A Return to RSS

July 23rd, 2011 § 0 comments § permalink

Call me a luddite, but I’m rediscovering RSS.

The rise of Google+ has caused me to reconsider my social network use and information needs. And, strangely enough, the losers are the Big 3 social networks themselves.

I used to be a heavy RSS user. Then, at some point, I began to rely more on Twitter for social curation and news feeds and stopped reading RSS. But I’ve been getting increasingly frustrated by Twitter’s signal to noise ratio. In my case, the worsening feed hasn’t been caused by a bigger list of sources; rather, it’s been caused by my sources tweeting more and more about less interesting things (check-ins, link bait, off-topic RTs, Instagram, and so on). Unfortunately, this loss of fidelity hasn’t been offset by an increase in serendipity.

Enter Google+.

Google+ exacerbates the fidelity problem by focusing on threaded conversations and commentary, often by people I don’t know. Although Google+’s topical organization is helpful for creating conversations, the noise within these threads is exceedingly high and will only get worse as more people join the network. “Engagement” appears to be trumping “relevancy” and serendipity is low. This has long been a problem on discussion boards and doesn’t appear to be solved on Google+.

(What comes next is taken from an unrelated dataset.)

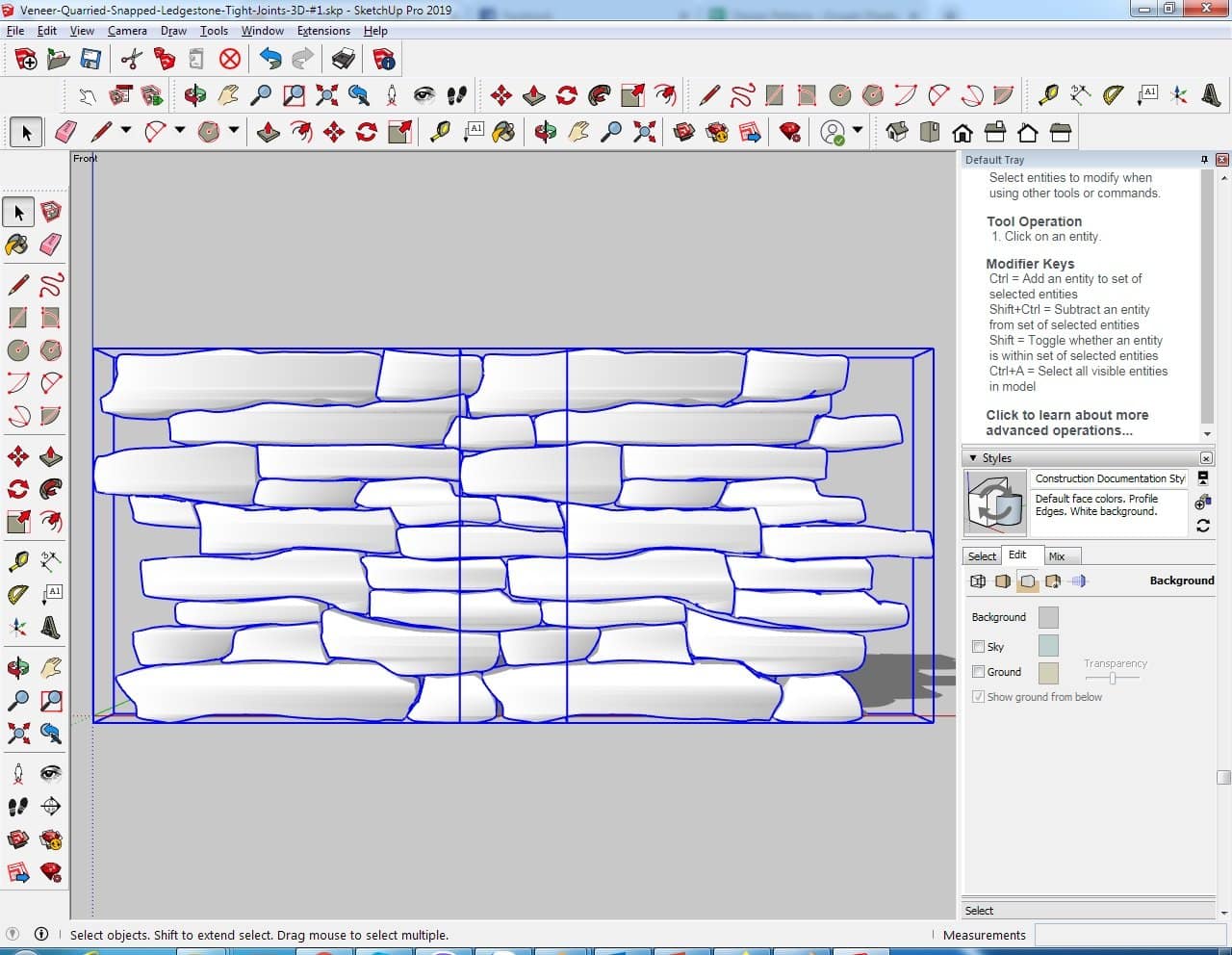The width and height of the screenshot is (1232, 955).
Task: Open the shapes tool dropdown arrow
Action: 234,131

I’m still using Twitter for real-time updates and chat, Google+ for occasional threaded topical conversations, and Facebook for friend network posts. But I’m spending more time as a consumer with raw signal and, by and large, that seems to be long-form articles or micro-blog posts distributed via RSS.

#          #          #

Update (July 23, 2011)

Robert Scoble has posted a Google+ thread about the noise issue, which serves to illustrate the problem beautifully.

#          #          #

Update (July 24, 2011)

One unexpected benefit of my return to RSS is the fact that I can enjoy the writing of certain authors without suffering from the terrible website designs of their employers.